**Work instruction:** Begin with the first line of the listing and quote every line through the one containing "Meia-noite, Evelyn! | Babi A. Sette (39, 86)"; give only those lines.

**Data to process:**
# # #
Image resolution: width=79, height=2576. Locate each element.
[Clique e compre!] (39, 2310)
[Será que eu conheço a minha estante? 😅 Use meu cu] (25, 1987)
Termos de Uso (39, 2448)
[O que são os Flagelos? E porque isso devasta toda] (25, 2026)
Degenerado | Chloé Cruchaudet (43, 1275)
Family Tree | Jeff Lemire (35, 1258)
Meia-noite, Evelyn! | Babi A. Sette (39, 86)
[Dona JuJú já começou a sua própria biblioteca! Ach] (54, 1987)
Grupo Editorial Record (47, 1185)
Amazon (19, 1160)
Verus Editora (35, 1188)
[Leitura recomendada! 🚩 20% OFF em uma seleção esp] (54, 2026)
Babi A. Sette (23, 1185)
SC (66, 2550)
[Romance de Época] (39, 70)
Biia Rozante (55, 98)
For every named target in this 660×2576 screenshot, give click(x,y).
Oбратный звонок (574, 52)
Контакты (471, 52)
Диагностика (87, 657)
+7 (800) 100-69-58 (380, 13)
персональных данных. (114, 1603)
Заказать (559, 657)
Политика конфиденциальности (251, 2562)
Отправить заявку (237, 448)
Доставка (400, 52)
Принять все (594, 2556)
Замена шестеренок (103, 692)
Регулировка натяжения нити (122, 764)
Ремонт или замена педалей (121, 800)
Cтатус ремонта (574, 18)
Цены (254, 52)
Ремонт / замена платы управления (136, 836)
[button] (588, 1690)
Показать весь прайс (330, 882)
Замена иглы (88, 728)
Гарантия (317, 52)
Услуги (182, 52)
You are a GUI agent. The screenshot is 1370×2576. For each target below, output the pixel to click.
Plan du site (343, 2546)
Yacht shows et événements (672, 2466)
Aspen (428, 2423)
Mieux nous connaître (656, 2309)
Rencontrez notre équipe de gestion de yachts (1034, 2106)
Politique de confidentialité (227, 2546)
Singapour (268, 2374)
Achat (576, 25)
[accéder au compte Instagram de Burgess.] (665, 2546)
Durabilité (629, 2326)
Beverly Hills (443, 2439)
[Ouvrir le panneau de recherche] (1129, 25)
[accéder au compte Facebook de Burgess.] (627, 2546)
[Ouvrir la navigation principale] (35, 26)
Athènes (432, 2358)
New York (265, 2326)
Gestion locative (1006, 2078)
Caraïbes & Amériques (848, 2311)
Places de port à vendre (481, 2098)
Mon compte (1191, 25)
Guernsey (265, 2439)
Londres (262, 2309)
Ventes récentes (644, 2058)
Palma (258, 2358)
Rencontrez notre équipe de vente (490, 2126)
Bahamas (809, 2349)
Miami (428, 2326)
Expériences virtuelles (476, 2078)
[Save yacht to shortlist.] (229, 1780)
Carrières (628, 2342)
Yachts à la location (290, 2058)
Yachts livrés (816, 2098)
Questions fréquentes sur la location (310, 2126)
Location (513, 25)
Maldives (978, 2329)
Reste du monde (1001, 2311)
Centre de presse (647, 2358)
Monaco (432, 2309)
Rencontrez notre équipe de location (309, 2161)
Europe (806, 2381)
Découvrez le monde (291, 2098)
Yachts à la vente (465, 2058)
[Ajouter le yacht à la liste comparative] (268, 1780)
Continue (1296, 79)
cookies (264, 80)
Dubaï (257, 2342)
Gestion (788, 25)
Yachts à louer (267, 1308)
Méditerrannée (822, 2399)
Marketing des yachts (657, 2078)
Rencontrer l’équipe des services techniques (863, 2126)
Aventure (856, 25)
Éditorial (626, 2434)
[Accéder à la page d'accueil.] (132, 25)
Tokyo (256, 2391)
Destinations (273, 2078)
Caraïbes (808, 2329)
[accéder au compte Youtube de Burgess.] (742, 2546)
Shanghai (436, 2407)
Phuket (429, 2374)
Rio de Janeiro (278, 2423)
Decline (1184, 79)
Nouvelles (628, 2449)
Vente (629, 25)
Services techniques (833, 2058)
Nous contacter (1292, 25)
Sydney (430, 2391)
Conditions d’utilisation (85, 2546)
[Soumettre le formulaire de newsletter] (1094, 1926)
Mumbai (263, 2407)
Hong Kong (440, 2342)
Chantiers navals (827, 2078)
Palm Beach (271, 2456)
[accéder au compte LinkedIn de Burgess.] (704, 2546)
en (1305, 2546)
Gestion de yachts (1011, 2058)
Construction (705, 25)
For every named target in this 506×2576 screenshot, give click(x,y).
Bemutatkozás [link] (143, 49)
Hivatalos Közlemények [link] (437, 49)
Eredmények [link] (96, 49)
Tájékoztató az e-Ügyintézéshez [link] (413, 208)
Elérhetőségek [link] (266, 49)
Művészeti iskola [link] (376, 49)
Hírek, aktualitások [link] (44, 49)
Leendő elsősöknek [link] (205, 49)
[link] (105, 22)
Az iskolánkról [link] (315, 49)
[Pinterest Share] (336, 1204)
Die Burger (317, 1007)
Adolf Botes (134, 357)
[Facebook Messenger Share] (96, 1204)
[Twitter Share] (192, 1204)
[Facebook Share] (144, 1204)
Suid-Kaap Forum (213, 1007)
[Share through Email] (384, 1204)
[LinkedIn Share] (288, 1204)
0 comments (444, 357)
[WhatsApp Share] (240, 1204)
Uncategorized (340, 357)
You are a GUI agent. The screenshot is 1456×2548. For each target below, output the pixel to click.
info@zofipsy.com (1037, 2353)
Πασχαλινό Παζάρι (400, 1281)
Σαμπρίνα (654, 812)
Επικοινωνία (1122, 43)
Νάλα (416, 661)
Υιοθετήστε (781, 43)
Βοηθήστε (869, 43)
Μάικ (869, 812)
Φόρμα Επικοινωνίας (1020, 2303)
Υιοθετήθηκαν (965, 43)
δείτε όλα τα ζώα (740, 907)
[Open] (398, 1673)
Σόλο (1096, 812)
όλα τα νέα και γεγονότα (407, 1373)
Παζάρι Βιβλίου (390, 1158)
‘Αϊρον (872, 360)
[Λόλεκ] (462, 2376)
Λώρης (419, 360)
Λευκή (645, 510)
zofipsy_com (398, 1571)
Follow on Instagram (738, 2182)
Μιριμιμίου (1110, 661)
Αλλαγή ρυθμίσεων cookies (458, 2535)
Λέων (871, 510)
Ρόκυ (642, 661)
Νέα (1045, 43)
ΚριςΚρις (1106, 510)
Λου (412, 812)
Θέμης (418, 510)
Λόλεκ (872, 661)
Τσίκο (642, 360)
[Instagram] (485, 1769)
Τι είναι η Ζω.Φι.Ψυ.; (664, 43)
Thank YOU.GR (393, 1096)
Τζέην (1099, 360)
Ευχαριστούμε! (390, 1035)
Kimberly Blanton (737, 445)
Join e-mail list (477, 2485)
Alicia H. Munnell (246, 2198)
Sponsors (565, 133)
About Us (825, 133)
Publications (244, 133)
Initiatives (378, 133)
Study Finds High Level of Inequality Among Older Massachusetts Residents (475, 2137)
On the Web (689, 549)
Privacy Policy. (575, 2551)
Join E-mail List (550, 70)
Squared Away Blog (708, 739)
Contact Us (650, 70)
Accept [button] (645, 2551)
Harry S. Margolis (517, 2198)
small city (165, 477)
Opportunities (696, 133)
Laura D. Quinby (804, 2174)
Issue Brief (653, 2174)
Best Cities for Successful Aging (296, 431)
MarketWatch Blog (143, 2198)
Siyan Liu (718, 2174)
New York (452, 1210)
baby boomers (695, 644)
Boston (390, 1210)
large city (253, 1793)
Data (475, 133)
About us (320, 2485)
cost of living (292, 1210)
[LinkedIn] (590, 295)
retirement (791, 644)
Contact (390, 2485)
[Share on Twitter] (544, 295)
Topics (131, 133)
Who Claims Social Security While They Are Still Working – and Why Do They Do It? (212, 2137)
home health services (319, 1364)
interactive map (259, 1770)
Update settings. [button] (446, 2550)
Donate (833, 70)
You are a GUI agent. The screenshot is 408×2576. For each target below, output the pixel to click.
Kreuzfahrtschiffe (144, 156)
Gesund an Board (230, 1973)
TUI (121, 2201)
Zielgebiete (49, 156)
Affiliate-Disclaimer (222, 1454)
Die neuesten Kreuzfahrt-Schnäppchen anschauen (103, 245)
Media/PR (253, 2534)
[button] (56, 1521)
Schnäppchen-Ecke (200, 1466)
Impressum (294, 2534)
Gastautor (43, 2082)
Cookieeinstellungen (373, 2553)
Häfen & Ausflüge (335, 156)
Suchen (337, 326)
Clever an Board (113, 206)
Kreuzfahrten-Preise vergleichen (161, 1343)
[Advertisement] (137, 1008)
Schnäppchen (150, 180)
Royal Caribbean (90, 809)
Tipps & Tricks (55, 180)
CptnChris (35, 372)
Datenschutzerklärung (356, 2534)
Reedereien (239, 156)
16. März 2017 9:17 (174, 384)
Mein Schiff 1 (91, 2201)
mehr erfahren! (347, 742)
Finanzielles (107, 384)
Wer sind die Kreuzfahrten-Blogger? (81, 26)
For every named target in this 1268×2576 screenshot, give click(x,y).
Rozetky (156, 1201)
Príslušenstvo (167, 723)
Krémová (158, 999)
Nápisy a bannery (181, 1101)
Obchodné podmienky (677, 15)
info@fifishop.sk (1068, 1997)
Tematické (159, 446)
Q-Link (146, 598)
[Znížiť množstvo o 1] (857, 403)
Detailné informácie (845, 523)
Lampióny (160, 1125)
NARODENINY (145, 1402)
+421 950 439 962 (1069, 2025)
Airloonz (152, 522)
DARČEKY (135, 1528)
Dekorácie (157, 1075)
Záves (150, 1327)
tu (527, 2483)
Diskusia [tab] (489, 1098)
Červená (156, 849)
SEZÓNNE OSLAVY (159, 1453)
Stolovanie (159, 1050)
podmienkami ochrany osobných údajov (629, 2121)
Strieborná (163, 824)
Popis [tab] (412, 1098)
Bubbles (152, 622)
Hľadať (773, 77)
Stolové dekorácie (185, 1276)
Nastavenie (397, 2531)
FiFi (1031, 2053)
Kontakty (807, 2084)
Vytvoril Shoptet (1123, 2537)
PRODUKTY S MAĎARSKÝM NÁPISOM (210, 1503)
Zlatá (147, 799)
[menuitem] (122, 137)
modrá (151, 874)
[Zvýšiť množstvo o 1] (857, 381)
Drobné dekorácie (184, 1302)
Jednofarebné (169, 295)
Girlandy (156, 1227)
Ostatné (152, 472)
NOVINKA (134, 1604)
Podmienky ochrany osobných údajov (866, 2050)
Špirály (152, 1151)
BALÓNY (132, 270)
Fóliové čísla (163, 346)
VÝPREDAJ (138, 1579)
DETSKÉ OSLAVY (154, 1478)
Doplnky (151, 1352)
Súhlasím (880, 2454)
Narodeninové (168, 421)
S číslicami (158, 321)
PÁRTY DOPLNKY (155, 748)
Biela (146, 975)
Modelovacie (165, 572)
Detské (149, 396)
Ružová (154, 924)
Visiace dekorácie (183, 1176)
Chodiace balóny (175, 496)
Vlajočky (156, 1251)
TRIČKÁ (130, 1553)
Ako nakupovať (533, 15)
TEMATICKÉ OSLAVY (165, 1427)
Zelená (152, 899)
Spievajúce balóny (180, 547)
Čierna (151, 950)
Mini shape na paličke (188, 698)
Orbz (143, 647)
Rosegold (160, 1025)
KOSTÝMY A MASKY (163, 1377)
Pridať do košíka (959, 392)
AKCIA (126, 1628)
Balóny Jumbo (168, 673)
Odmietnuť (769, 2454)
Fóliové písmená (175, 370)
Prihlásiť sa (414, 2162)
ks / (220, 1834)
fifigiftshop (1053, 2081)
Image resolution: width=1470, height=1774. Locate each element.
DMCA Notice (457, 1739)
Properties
# # #
**Answer box:**
Image resolution: width=79, height=2576. Locate each element.
[Clique e compre!] (39, 2310)
[Será que eu conheço a minha estante? 😅 Use meu cu] (25, 1987)
Termos de Uso (39, 2448)
[O que são os Flagelos? E porque isso devasta toda] (25, 2026)
Degenerado | Chloé Cruchaudet (43, 1275)
Family Tree | Jeff Lemire (35, 1258)
Meia-noite, Evelyn! | Babi A. Sette (39, 86)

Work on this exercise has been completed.